Mas o número ainda é baixo perto dos picos atingidos pelo setor, entre 2012 e 2014. Na época, o país chegou a emplacar entre 3,5 milhões e 3,8 milhões de veículos anuais, enquanto hoje as projeções estão na casa dos 2,5 milhões de veículos neste ano.
Na época, além das medidas de redução de impostos sobre produtos industrializados (IPI) e do pacote de estímulos trazidos pelo governo, o país também viveu um bom período de exportações na categoria.
O momento durou pouco, pois a indústria brasileira enfrentou novas crises econômicas — como a de 2015 e de 2016 — e períodos complexos no comércio exterior. Houve queda no volume de produção, de exportações e de licenciamentos.
Desde então, o setor não recuperou os bons números vistos 10 anos atrás. Veja os gráficos abaixo:
Para especialistas, algumas incertezas ainda podem pesar para o segmento automotivo.
“É preciso entender o quanto o componente doméstico e o importado, de juros norte-americanos e no exterior, refletem por aqui”, disse Noman, da Anef.

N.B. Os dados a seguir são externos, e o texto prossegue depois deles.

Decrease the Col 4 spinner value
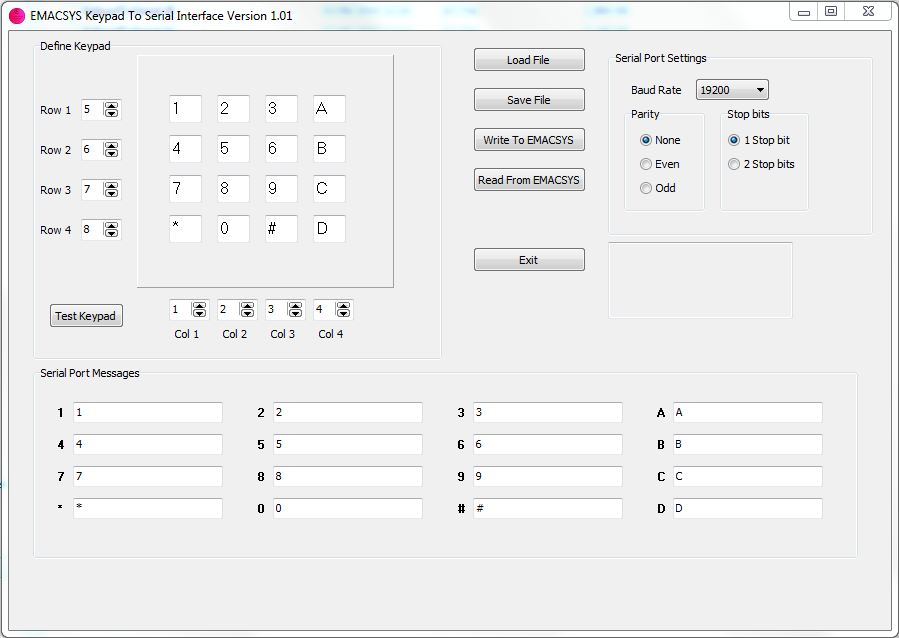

Além da política monetária ainda restritiva do BC, há influência da crise nas contas públicas brasileiras e de fatores internacionais como as dúvidas a respeito das eleições norte-americanas e de um eventual agravamento da guerra no Oriente Médio.
“Ainda existem algumas interrogações. Quais os efeitos de uma eventual eleição de Donald Trump no Brasil e no mundo, por exemplo? Será que pode afetar o câmbio?”, afirmou a consultora Tereza Fernandez, da TF Consultores Associados, especializada na avaliação do setor automotivo.

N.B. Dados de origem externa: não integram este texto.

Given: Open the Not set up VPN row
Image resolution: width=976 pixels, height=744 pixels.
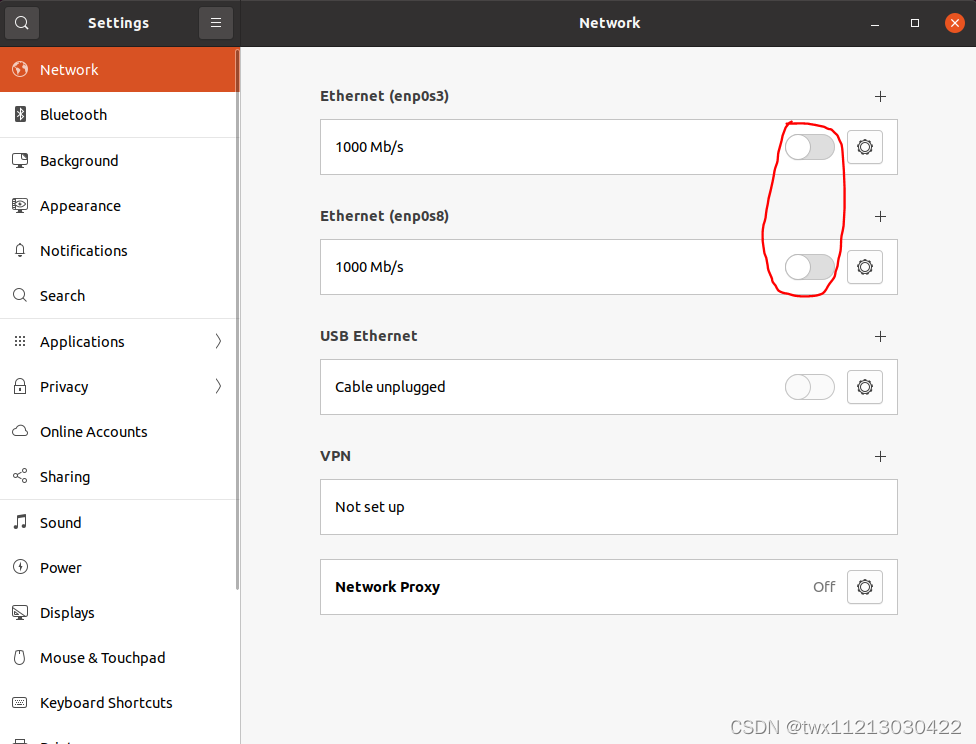Looking at the screenshot, I should (608, 507).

“Outro risco é uma eventual piora na guerra no Oriente Médio, que poderia afetar caminho marítimos e fretes, além de trazer possíveis impactos na inflação. É algo para se esperar e ver. Mas, mantidas as condições de temperatura e pressão, o cenário brasileiro é positivo”, completou Fernandez.
O governo deve trazer alguma medida para o setor neste ano?
Se no ano passado um dos fatores que ajudaram o segmento foi o corte de impostos anunciado pelo governo para tentar reduzir o preço de carros de até R$ 120 mil — programa que durou apenas um mês no caso dos automóveis populares, com mais de 125 mil veículos vendidos no período —, neste ano (e nos próximos) o destaque fica com o programa “Mover”.
Uma medida provisória (MP) publicada no final de dezembro do ano passado traz, entre outras coisas, as diretrizes do plano de incentivos para veículos sustentáveis e para a realização de pesquisas voltadas às indústrias de mobilidade.
O programa deve ser custeado pelos recursos arrecadados pelo governo por meio do aumento do imposto de importação incidente sobre veículos elétricos e placas solares. A elevação do tributo será gradual até 2026, e foi pensada como uma forma de incentivar o investimento na produção nacional de veículos elétricos.
Com o aumento do imposto para os veículos importados, a ideia é tornar a mercadoria nacional mais atraente, uma vez que o custo deverá ser menor ao consumidor final.
Para Franciulli, da Fenabrave, o “Mover” é um plano mais abrangente e deve promover uma renovação da frota no Brasil, começando inicialmente por caminhões e ônibus para, depois, abranger toda a cadeia.
“No Brasil, o veículo tem certidão de nascimento, mas não tem de óbito. Temos uma frota enorme registrada no país sendo que, do total, 30% ou 35% não circula”, disse, acrescentando que o setor também precisa trabalhar com o governo para reativar a venda de veículos mais acessíveis. “É esse pessoal que acaba tendo os veículos mais antigos e não tem condição de renovar”, acrescentou.
Franciulli ponderou, no entanto, que “não são medidas isoladas e específicas” que vão trazer novas perspectivas de crescimento para o setor.
“É um conjunto de medidas. Nós precisamos ter um cenário econômico estável e o governo precisa fazer o papel dele no sentido de controlar gasto e promover um equilíbrio fiscal, o que se reflete em uma inflação menor. A ideia é que o consumidor não perca poder aquisitivo”, completou o diretor da Fenabrave.